:: What you have to do ::
From the line containing "Where should I" through the last line of the entries, output the text exactly. Pictures stay out.

:: Stored items ::
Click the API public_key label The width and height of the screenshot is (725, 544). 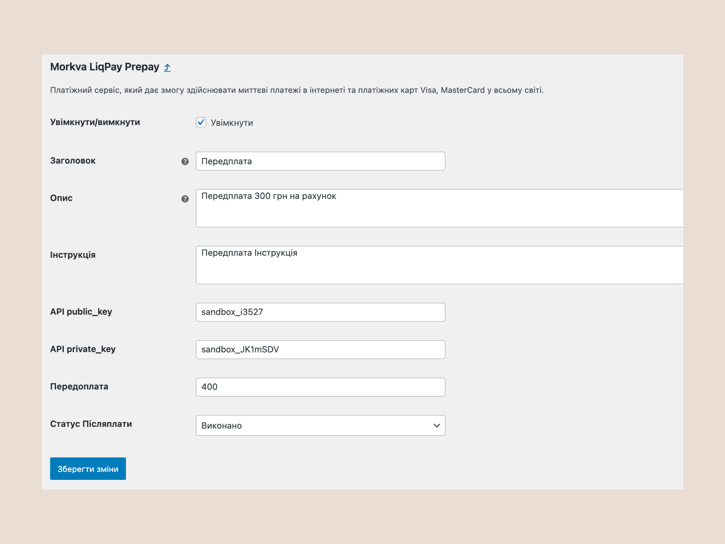81,312
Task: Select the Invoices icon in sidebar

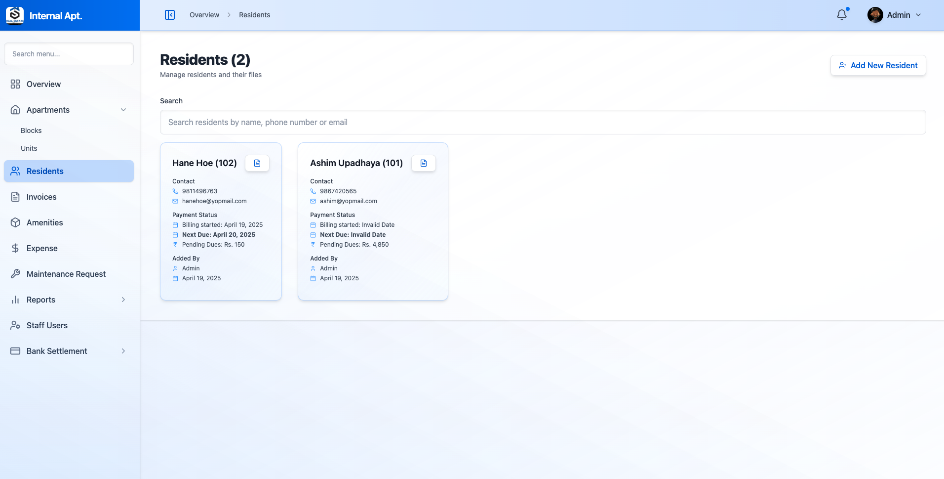Action: point(15,197)
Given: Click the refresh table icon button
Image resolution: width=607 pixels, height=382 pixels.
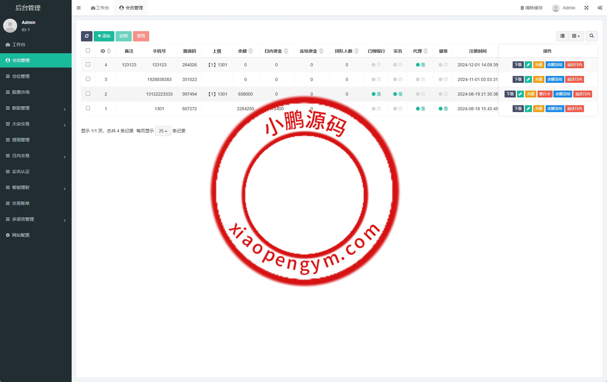Looking at the screenshot, I should click(x=87, y=36).
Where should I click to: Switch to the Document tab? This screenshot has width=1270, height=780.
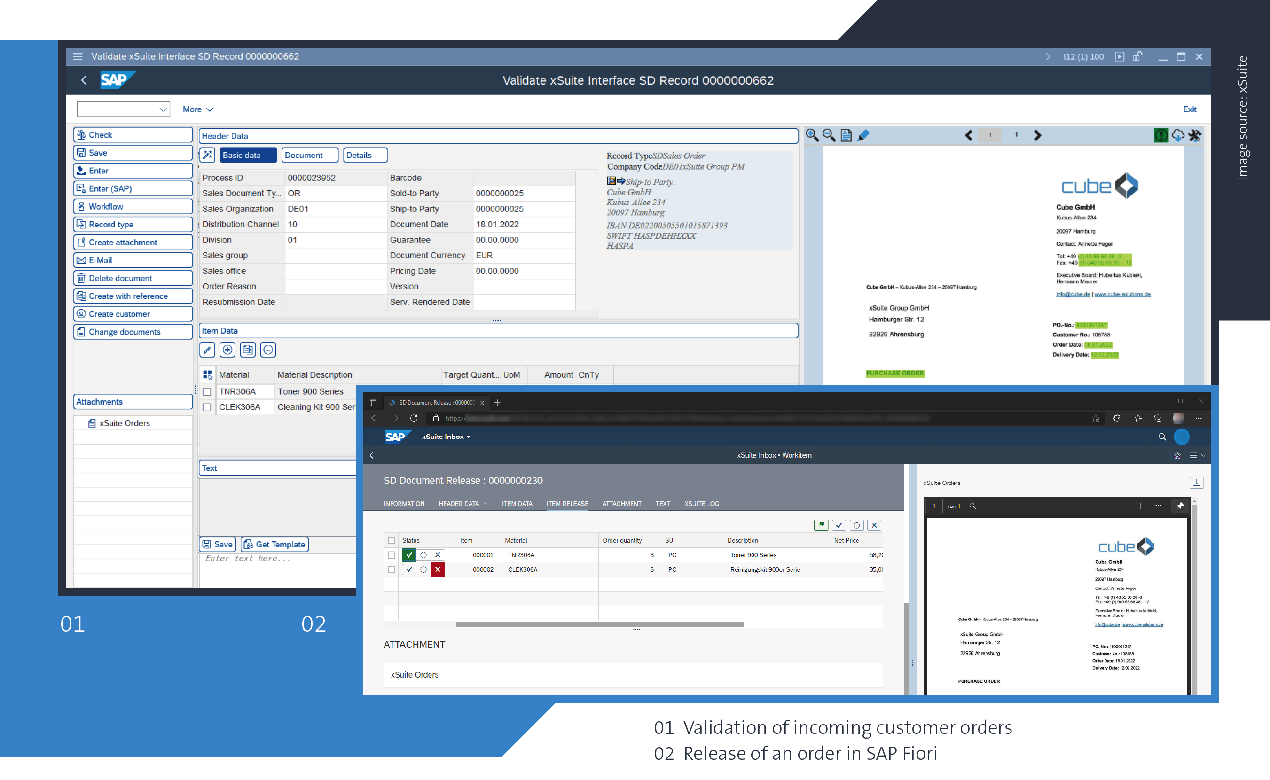pos(309,155)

:: Solved problem ::
Where should I click to: Switch to the Document tab? This screenshot has width=1270, height=780.
pos(309,155)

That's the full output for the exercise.